Mediation im öffentlichen Bereich

Typische Mediationen im öffentlichen Bereich betreffen Auseinandersetzungen im
Planungs-, Umwelt- und Bauwesen, etwa bei energie-, abfall- oder verkehrspolitischen
Vorhaben. Einige gesetzliche Vorschriften eröffnen dabei ausdrücklich die Möglichkeit, eine Mediation durchzuführen. Erwähnt seien hier nur § 4 b BauGB und § 13 Abs. 4 BBodSchG.

In der Regel handelt es sich um sehr komplexe Themenstellungen, die z.B. stadtplanerische und umweltbezogene Fragestellungen berühren.
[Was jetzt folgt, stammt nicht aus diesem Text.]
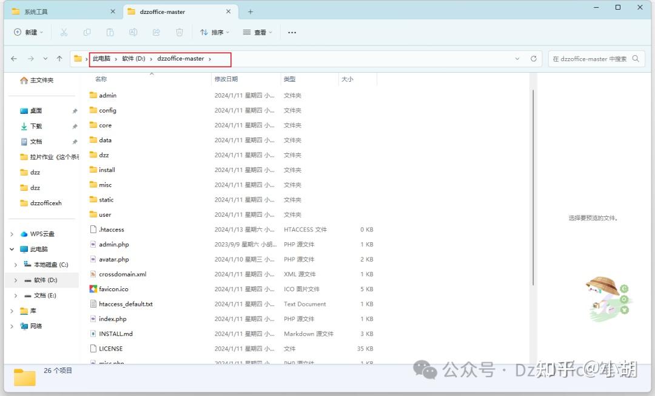Click the back navigation arrow
Viewport: 655px width, 396px height.
[x=13, y=59]

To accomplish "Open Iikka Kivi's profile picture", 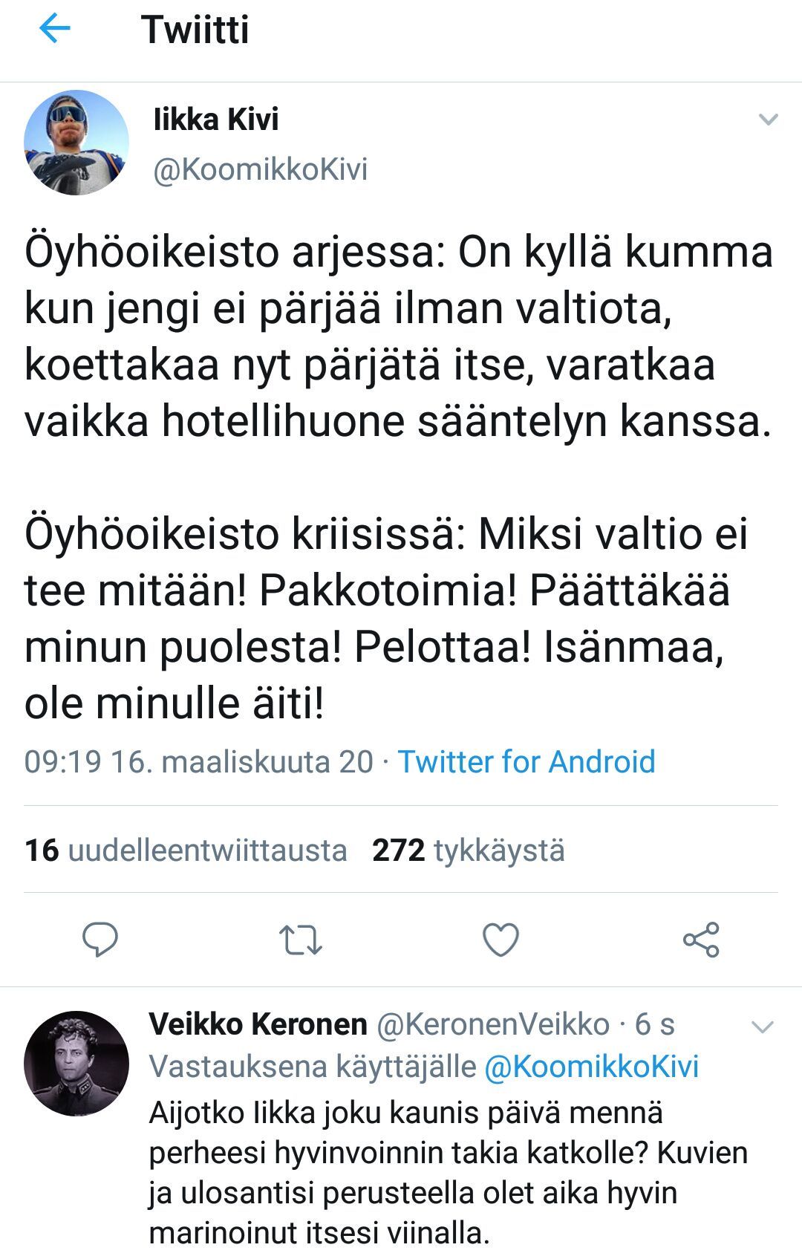I will (76, 143).
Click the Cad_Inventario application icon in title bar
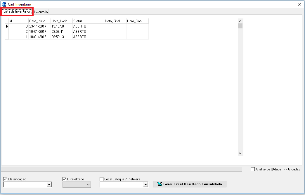 4,4
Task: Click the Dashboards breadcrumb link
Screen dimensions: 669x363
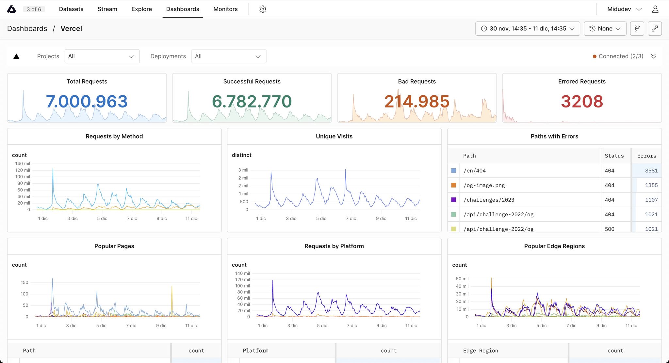Action: (x=27, y=28)
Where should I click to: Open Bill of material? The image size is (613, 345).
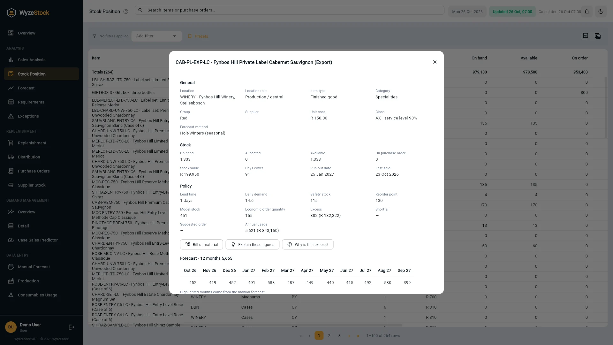tap(201, 244)
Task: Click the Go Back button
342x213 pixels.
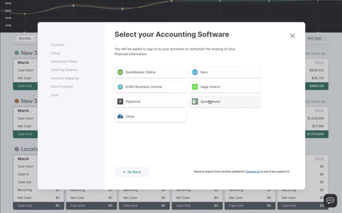Action: [x=132, y=172]
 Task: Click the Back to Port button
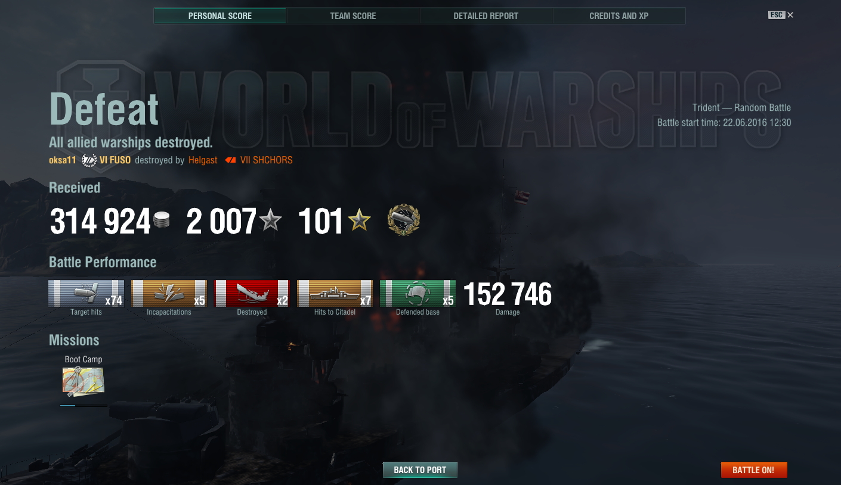tap(420, 470)
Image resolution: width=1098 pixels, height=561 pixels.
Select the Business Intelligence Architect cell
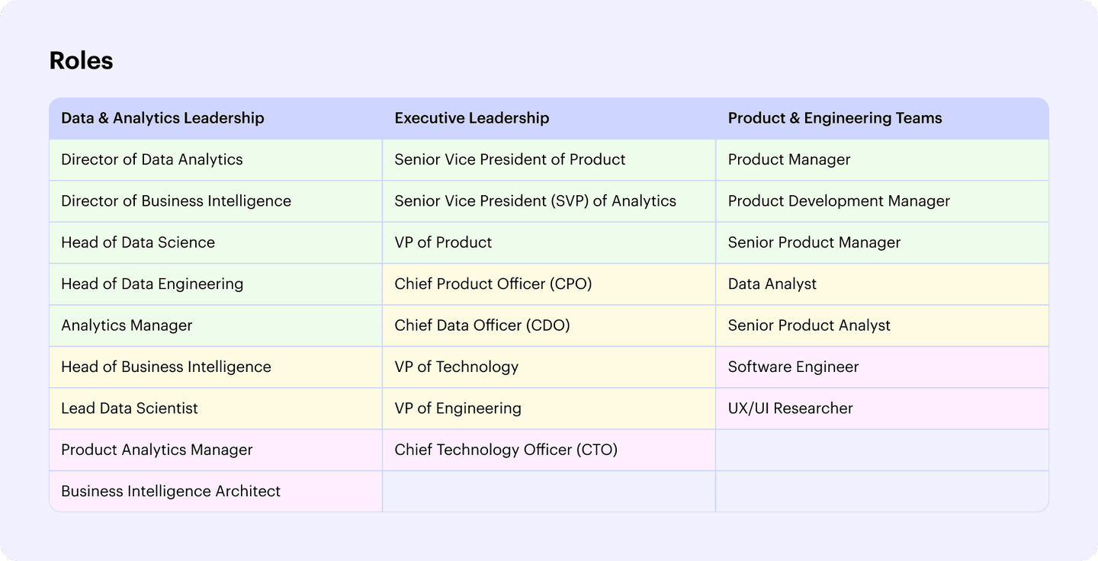[x=171, y=492]
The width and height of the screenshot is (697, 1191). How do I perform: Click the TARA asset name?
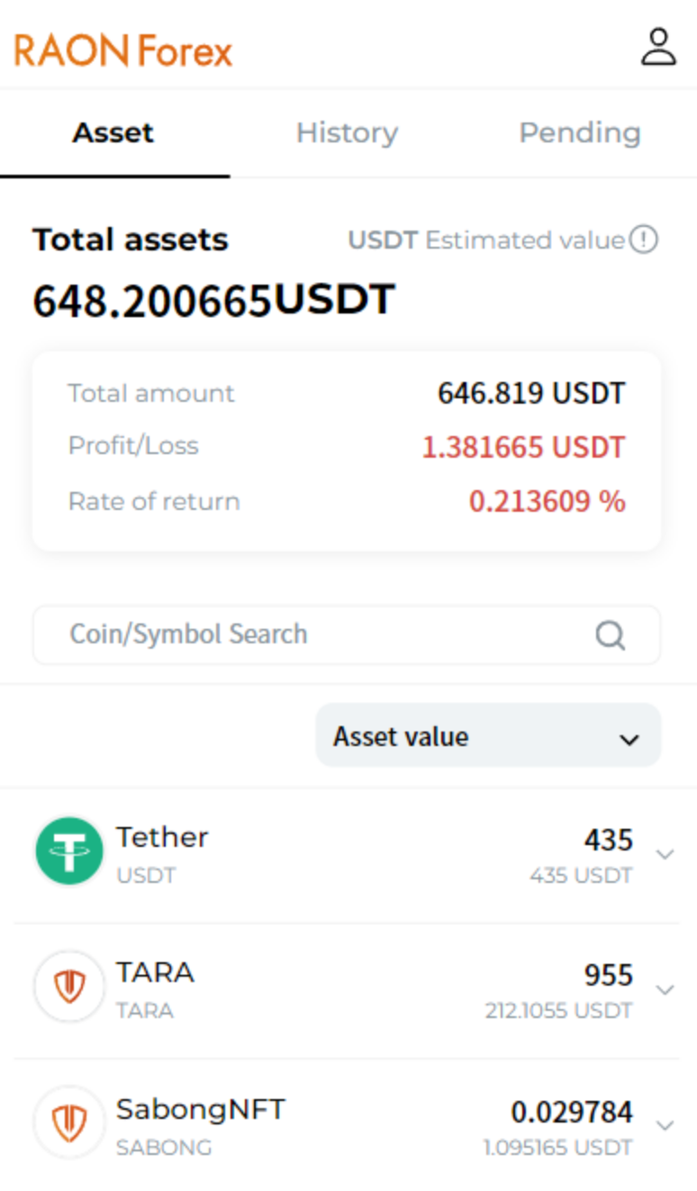pyautogui.click(x=155, y=973)
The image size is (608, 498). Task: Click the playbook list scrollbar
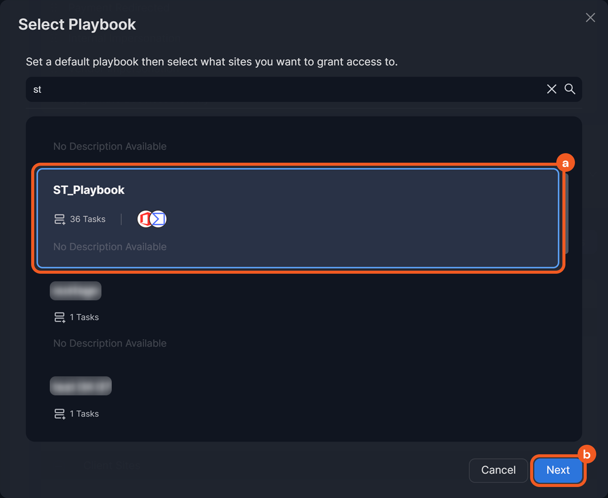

Oftmals sind viele verschiedene Einzelpersonen und Interessengruppen an der Themenstellung bzw. dem Konflikt direkt oder indirekt beteiligt.

Allein deshalb stellt bereits die Vorbereitung eines Mediationsverfahrens in diesem Bereich eine große Herausforderung dar, da mitunter die betroffenen und damit einzubeziehenden Akteure nicht ohne Weiteres auszumachen sind.

Gegenstände eines solchen Verfahrens sind z.B. die Beschleunigung oder Vermeidung von Verwaltungsverfahren sowie bestimmte Maßnahmen, die im Rahmen eines Planfeststellungs- oder Verwaltungsverfahrens regelmäßig nicht berücksichtigt werden (können). Bei entsprechenden Vereinbarungen sind allerdings rechtliche Grenzen zu beachten.